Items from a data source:
- Opening Delimiter -
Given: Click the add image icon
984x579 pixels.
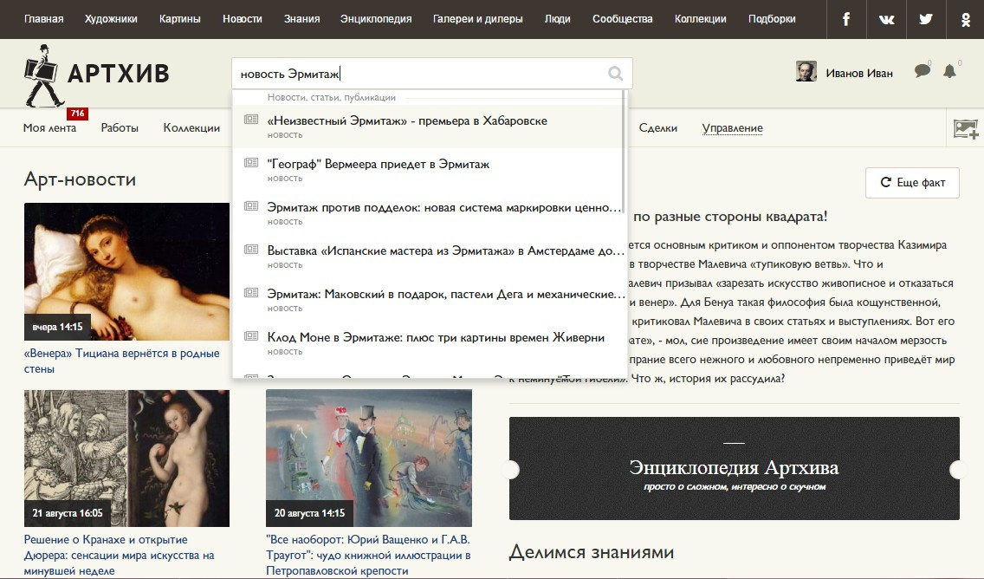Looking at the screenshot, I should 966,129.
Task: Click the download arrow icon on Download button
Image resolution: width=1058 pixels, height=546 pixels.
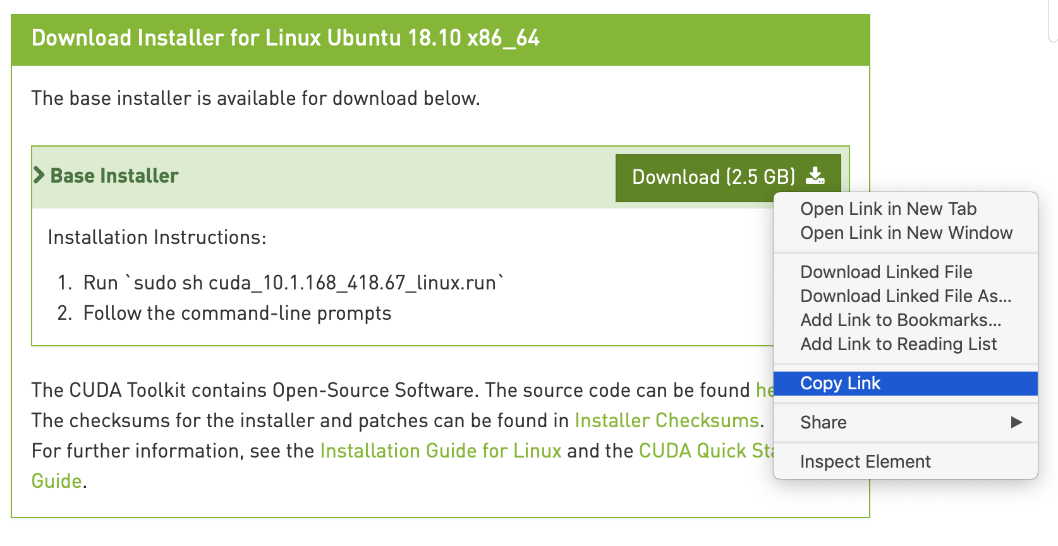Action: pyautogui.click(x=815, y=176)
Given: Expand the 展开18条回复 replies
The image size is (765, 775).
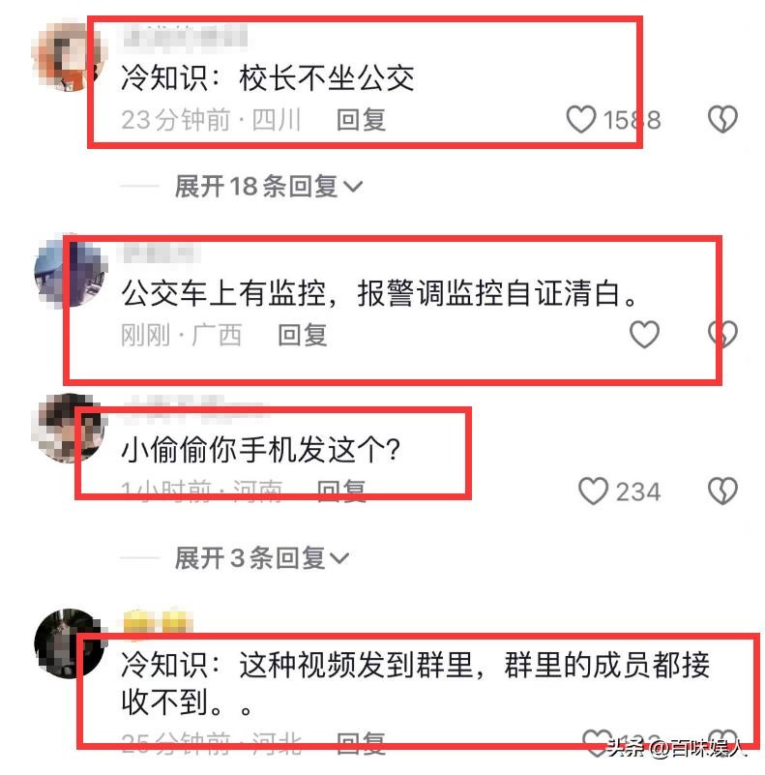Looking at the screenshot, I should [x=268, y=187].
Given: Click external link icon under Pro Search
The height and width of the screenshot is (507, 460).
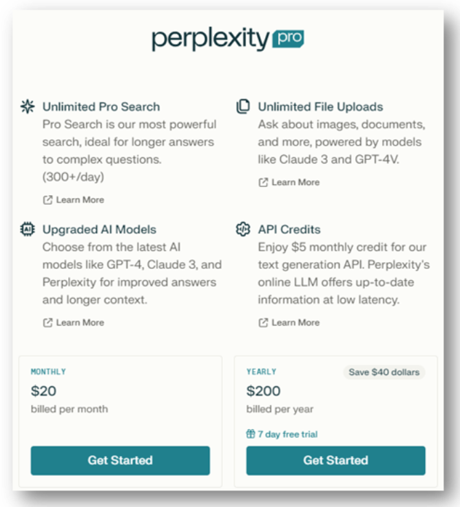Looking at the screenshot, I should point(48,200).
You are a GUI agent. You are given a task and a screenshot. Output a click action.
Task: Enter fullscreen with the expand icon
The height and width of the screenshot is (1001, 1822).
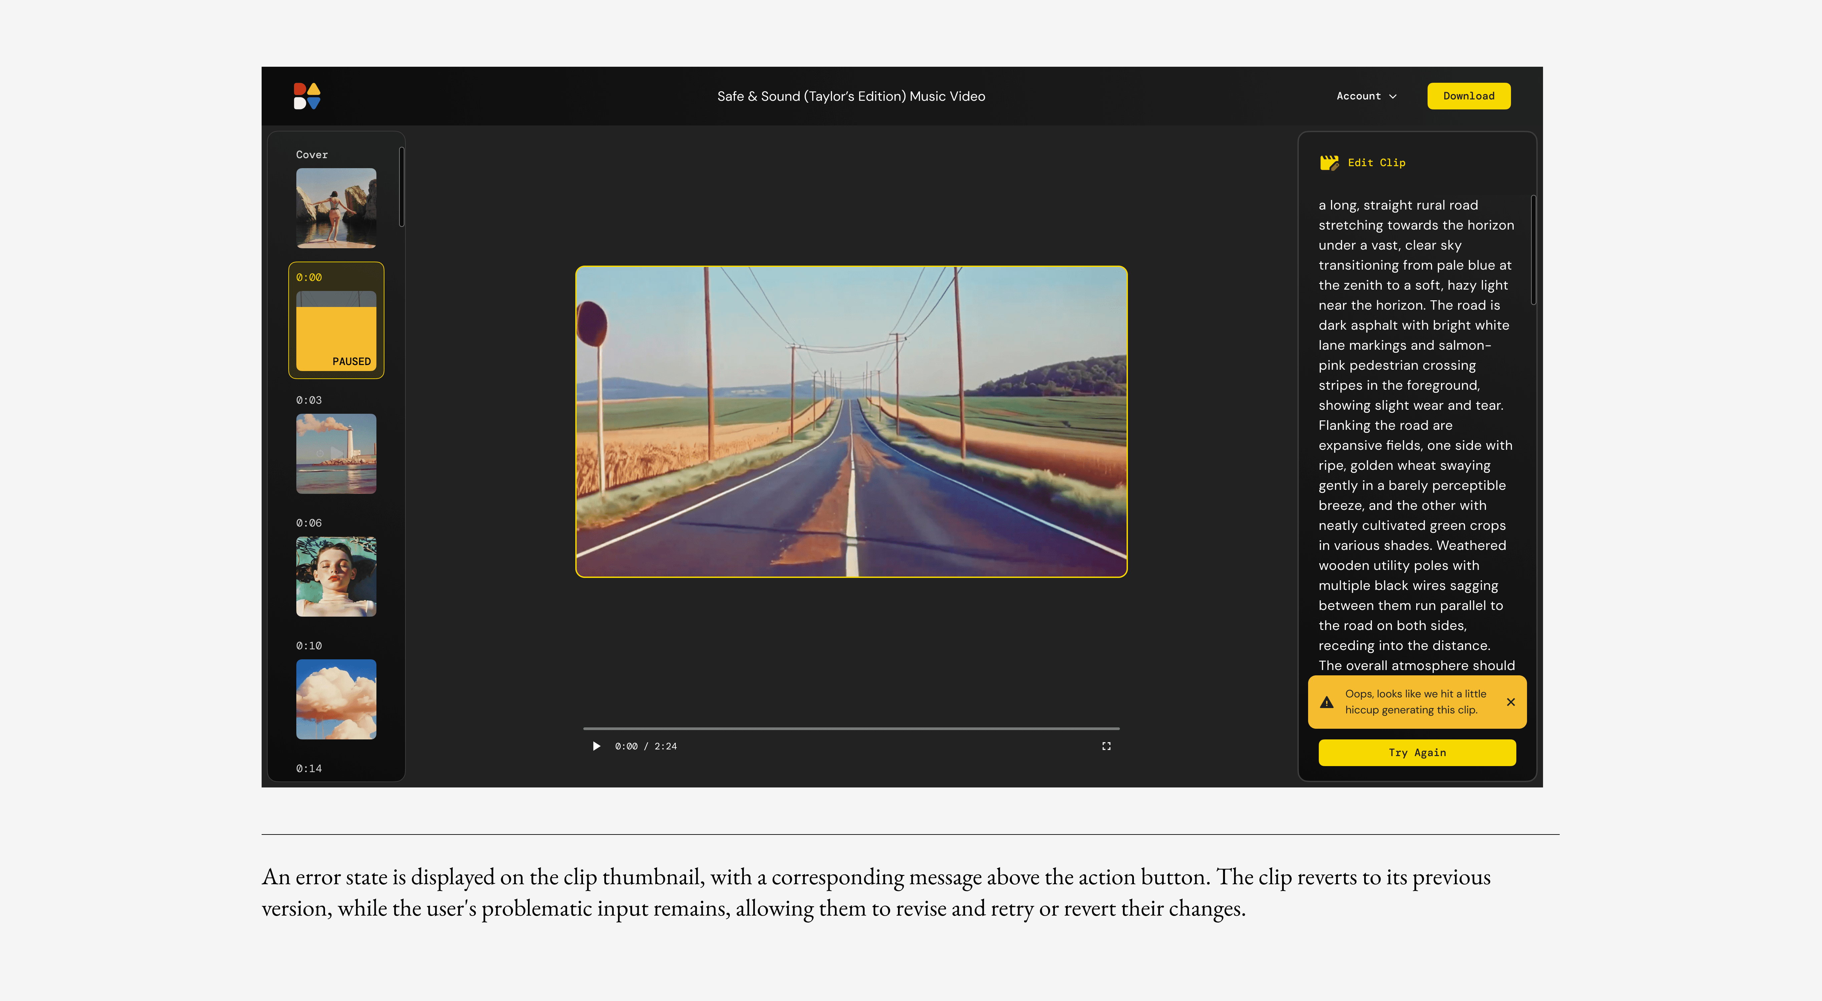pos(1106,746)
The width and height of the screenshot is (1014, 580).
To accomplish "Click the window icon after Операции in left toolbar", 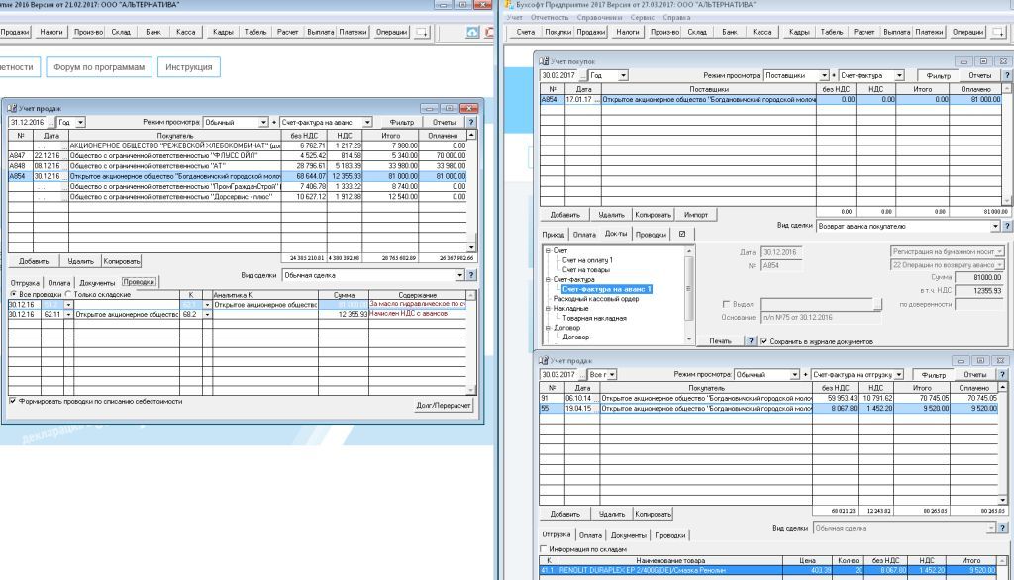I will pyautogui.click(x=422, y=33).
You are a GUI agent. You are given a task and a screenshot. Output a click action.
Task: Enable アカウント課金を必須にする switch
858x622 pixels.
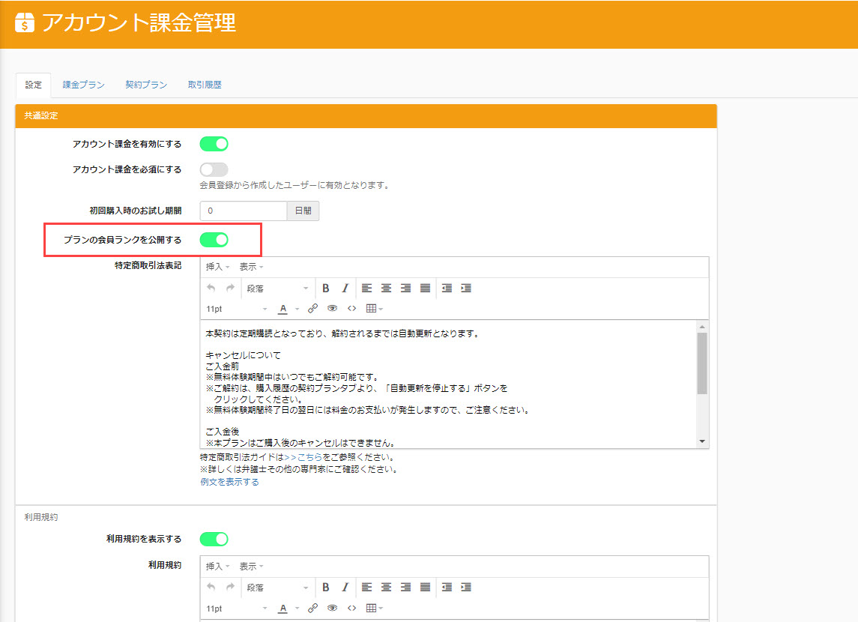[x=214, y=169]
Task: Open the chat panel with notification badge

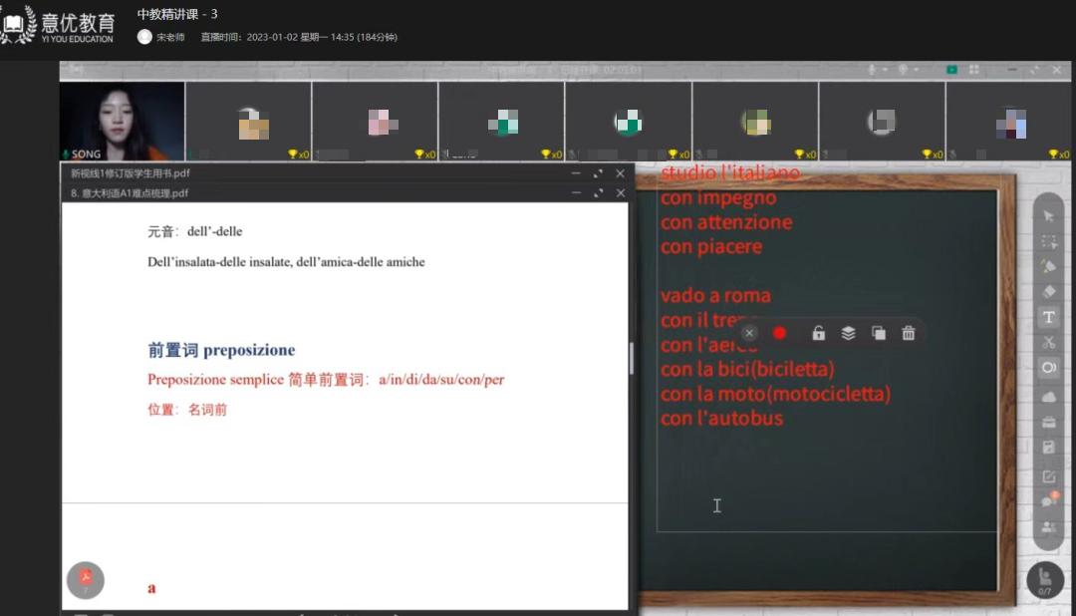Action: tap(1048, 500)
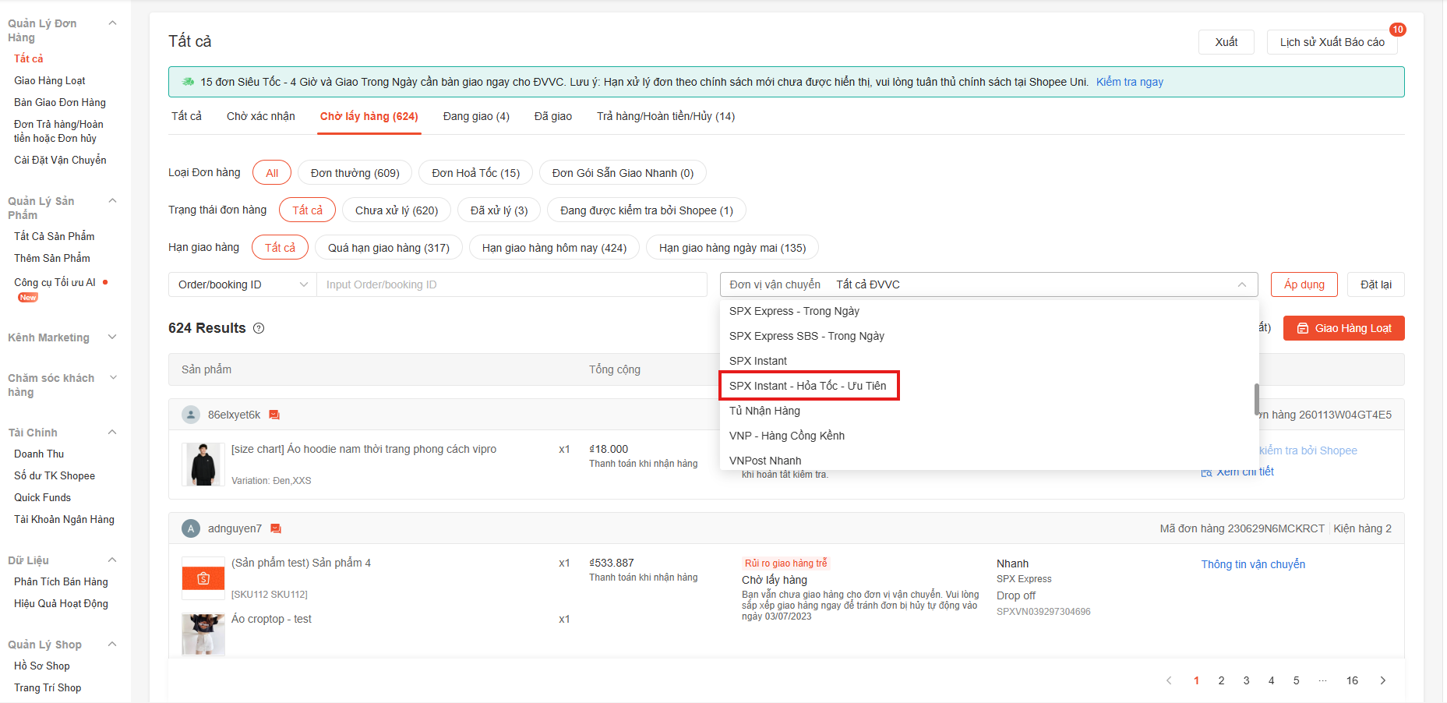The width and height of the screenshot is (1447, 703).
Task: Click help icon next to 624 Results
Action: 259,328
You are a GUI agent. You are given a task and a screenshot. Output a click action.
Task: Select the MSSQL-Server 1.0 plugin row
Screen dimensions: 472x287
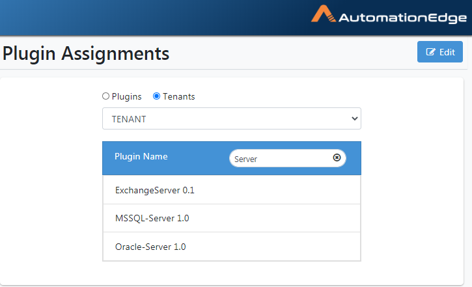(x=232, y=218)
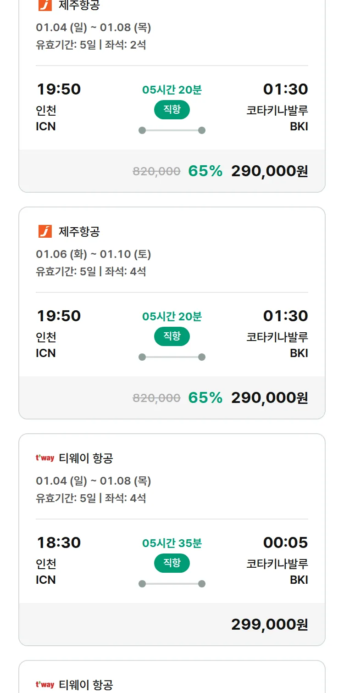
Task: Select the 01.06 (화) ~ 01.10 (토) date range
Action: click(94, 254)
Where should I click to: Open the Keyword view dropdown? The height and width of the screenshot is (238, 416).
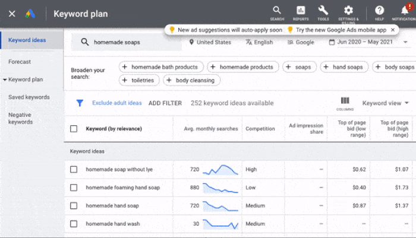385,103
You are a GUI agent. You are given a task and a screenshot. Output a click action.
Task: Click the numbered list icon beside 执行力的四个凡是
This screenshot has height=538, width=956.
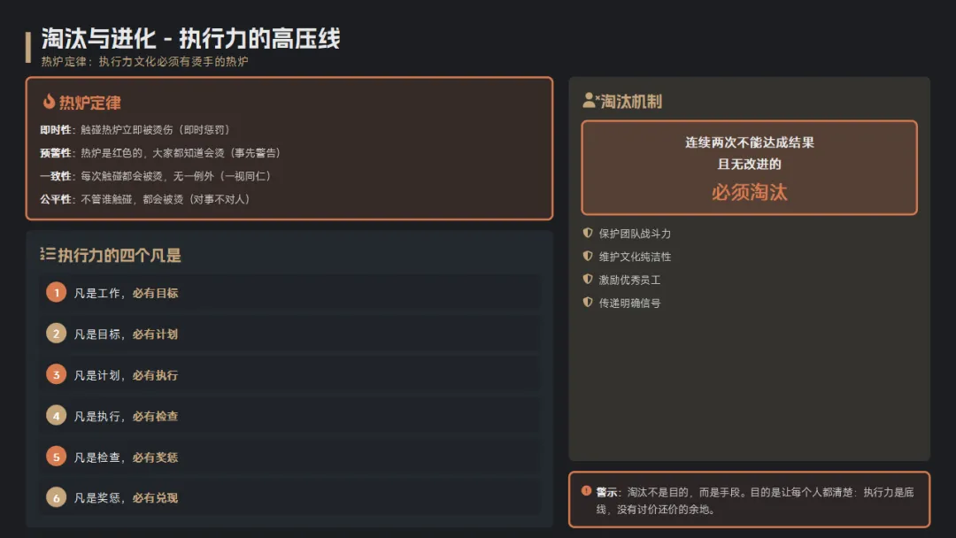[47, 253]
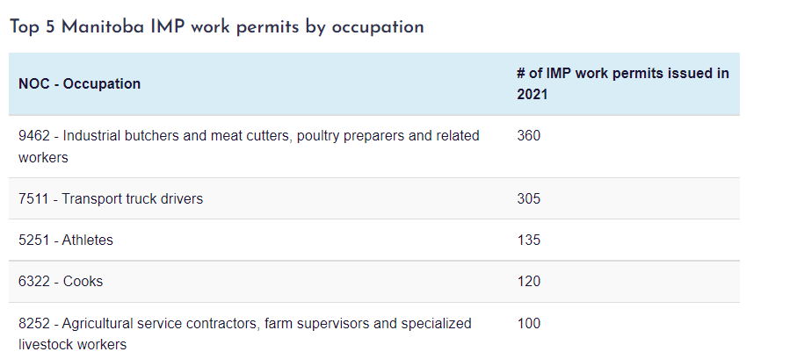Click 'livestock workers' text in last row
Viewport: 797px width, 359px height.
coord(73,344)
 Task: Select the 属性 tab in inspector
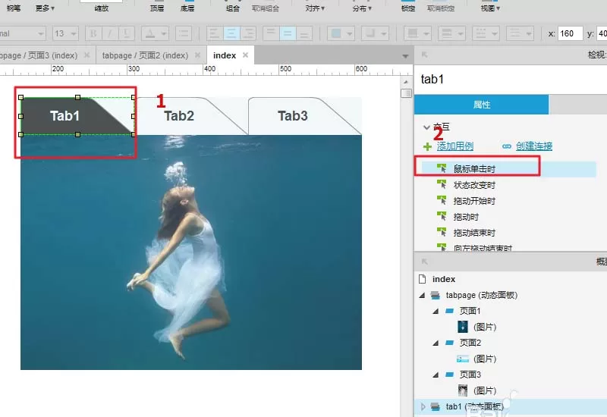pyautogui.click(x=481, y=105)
- Closing Delimiter -
*Exercise brief:*
Begin the copy at the line containing "Task: Enable アカウント課金を必須にする switch" and end it at the last line of the records; transcribe exactly and exclude pictures.

*Your response:*
Task: Enable アカウント課金を必須にする switch
858x622 pixels.
[x=214, y=169]
Task: Open the chat panel with notification badge

Action: tap(1048, 500)
The width and height of the screenshot is (1447, 703).
Task: Click help icon next to 624 Results
Action: 259,328
You are a GUI agent. You are given a task and a screenshot. Output a click action.
Task: Select the MSSQL-Server 1.0 plugin row
Screen dimensions: 472x287
(x=232, y=218)
Task: Select the 01.06 (화) ~ 01.10 (토) date range
Action: click(94, 254)
Where should I click to: Open the Keyword view dropdown? The height and width of the screenshot is (238, 416).
385,103
You are a GUI agent. You are given a task and a screenshot. Output a click action.
Task: Click the numbered list icon beside 执行力的四个凡是
This screenshot has height=538, width=956.
[47, 253]
Click 'livestock workers' text in last row
Viewport: 797px width, 359px height.
coord(73,344)
 Task: Select the 属性 tab in inspector
pyautogui.click(x=481, y=105)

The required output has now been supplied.